肉が切れる音は聞こえない。雨宮は痛みに耐えながらも刃を握る。刃は手のひらに食い込んだだけで、致命傷にはならない。恐ろしいほどの硬さをもって肉体は剣を防いでいる。雨宮はさらに手のひらを握る。血が滝のように零れだす。意識が飛びそうな痛みの中、それでも傀儡術で傷を無理やり塞ぎ、肉を強化する。動いてはいけない手のひらを無理やり動かして、騎士の剣を握った。万力のような力を込めて粉砕した。剣の先端が砕け散り、マネキンは不格好な剣を持っていた。アメリアの拳が背後から雷鳴のように叩きつけられる。雨宮は傷ついた手を使わずに防ぐ。
「素手で、刀を割る人間は今まで見たことがないわ!」
打ちつけられる衝撃に雨宮は呻き声を押し殺す。雨宮の視界はそれでも明瞭だった。右手が潰れてしまったのは大問題。だがまだチャンスは失っていない。アメリアは雨宮を蹴って後ろに跳ぶ。

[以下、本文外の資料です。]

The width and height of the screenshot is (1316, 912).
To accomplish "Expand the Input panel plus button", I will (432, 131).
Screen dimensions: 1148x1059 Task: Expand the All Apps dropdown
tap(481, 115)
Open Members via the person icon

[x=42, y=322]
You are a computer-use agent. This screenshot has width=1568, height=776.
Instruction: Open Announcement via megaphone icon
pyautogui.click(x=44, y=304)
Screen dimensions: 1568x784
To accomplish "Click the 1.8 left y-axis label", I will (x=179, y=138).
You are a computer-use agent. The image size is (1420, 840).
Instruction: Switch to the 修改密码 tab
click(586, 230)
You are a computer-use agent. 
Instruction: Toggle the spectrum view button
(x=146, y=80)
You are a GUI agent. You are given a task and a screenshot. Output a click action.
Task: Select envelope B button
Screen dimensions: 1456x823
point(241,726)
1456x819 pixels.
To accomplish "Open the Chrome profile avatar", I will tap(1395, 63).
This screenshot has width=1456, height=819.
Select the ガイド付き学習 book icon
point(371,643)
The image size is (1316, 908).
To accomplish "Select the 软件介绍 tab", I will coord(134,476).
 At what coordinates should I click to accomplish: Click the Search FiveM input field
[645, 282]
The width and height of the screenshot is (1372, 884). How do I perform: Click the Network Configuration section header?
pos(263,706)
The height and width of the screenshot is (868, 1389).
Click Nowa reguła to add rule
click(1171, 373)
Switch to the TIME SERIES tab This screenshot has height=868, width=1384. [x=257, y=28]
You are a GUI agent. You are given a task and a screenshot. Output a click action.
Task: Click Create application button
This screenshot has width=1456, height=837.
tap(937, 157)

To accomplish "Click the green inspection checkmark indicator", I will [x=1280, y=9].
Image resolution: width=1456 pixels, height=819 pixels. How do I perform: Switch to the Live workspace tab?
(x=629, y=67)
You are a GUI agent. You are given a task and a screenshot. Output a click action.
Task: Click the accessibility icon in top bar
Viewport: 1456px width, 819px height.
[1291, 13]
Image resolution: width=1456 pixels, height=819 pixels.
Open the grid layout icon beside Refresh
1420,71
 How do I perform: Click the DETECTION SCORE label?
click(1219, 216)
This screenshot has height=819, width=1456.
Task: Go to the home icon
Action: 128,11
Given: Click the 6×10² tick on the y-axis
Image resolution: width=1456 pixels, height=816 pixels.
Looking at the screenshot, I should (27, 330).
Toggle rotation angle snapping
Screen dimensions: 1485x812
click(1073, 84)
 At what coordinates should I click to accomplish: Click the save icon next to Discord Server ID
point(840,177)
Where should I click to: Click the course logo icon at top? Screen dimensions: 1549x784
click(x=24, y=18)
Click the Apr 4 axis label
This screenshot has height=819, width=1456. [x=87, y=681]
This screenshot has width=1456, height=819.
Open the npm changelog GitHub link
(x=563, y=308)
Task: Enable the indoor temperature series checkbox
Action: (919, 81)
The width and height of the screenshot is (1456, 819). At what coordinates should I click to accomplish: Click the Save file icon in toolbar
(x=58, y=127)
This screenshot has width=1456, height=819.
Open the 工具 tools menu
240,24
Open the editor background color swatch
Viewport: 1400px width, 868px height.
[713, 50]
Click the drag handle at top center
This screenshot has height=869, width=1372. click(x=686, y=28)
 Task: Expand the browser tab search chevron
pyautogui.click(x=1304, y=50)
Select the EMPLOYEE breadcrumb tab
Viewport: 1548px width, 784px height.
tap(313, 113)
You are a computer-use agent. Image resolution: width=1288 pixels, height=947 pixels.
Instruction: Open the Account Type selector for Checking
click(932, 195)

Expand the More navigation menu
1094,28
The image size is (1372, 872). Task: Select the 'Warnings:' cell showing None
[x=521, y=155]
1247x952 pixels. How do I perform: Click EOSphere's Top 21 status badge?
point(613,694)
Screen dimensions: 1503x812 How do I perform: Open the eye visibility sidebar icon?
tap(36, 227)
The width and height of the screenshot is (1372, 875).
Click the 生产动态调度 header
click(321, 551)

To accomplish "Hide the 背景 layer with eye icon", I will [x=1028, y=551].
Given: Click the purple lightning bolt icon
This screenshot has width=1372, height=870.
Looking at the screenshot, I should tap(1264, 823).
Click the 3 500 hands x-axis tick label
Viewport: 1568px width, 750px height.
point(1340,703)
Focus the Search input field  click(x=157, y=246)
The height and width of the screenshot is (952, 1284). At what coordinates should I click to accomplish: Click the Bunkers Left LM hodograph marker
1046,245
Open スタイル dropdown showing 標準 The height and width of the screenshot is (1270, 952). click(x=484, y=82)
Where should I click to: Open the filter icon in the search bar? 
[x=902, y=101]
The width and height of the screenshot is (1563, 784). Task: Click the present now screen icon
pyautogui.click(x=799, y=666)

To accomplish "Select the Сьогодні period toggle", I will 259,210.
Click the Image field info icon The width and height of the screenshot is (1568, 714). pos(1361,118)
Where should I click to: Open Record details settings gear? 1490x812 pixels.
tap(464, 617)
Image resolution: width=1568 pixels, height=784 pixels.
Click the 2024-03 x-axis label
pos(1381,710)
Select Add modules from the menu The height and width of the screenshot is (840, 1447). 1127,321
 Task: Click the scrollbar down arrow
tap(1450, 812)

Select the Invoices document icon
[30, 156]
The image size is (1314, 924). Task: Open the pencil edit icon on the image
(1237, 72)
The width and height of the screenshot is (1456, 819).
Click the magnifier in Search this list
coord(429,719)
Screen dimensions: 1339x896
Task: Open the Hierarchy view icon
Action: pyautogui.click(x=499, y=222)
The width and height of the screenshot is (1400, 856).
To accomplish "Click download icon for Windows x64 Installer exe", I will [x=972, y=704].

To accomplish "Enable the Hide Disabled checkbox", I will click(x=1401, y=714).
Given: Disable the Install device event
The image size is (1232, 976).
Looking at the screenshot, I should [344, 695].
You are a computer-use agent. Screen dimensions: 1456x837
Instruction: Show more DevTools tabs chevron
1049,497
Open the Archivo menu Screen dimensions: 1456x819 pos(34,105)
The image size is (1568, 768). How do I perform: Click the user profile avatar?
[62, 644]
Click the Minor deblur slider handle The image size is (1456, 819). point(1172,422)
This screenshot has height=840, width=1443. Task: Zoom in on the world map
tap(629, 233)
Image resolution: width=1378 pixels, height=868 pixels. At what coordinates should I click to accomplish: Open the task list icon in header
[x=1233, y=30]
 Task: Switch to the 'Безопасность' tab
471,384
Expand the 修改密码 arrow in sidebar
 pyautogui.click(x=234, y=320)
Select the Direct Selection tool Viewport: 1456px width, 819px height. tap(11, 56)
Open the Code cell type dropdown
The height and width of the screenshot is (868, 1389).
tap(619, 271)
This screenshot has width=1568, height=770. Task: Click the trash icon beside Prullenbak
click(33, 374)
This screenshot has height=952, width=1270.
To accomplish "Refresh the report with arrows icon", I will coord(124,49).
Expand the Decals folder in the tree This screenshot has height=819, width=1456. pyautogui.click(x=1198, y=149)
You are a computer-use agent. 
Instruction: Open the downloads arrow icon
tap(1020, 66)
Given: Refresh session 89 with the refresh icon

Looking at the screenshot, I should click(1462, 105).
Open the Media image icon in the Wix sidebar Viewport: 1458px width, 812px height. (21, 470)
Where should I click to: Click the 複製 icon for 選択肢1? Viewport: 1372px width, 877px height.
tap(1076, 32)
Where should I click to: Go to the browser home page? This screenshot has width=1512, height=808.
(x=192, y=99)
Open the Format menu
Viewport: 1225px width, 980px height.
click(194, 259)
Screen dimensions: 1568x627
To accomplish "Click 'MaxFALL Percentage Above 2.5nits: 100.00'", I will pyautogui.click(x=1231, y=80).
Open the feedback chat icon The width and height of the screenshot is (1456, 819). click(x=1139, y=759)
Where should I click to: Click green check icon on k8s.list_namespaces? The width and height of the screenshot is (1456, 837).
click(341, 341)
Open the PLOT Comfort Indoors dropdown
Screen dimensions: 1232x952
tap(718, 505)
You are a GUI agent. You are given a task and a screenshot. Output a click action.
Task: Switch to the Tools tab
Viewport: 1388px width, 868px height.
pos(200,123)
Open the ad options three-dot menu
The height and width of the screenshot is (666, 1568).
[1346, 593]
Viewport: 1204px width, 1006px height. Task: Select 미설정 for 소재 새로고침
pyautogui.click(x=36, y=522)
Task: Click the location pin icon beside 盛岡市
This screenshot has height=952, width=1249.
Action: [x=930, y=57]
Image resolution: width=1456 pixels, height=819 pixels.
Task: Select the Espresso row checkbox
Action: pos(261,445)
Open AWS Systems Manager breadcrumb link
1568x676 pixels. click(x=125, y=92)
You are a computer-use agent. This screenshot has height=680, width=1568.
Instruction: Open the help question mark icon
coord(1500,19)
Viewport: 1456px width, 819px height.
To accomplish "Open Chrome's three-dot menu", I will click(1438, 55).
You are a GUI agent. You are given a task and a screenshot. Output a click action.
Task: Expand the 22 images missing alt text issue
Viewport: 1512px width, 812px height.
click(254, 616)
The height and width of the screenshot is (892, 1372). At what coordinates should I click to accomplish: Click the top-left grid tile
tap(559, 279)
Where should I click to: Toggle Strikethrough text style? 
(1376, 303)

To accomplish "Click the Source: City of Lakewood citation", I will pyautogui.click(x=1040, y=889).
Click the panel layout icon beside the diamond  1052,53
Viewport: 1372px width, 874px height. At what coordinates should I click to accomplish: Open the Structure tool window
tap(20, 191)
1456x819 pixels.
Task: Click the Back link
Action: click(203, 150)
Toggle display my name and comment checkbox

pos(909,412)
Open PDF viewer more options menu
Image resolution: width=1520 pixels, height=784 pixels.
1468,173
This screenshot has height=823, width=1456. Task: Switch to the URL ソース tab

「我が身は、宿命によって構成される。野を駆ける獣のように獰猛に、花を愛でる少女のように穏やかに、踊る。勝利の道は既に定まった。私が歩むのは、業火の道、花一つ咲かぬ地獄。知ってなお私は進もう……聖片解放!」
アメリアが叫ぶ。右腕が赤く発光する。雨宮は目を見開かんばかりに開いて、聖片の位置を脳に焼き付ける。これからやることには一点のズレも許されない。アメリアの右腕が花開き、巨大な触手に分裂しようとする。雨宮は攻撃など恐れない。一直線でアメリアに接近する。左手には古くさい銀の刃がつき、木製の柄の短刀。人転。
「ああああああああ!」
雨宮は振るわれる触手で身を削られ血が噴き出る。それでも前に進んで、刃を突き刺した。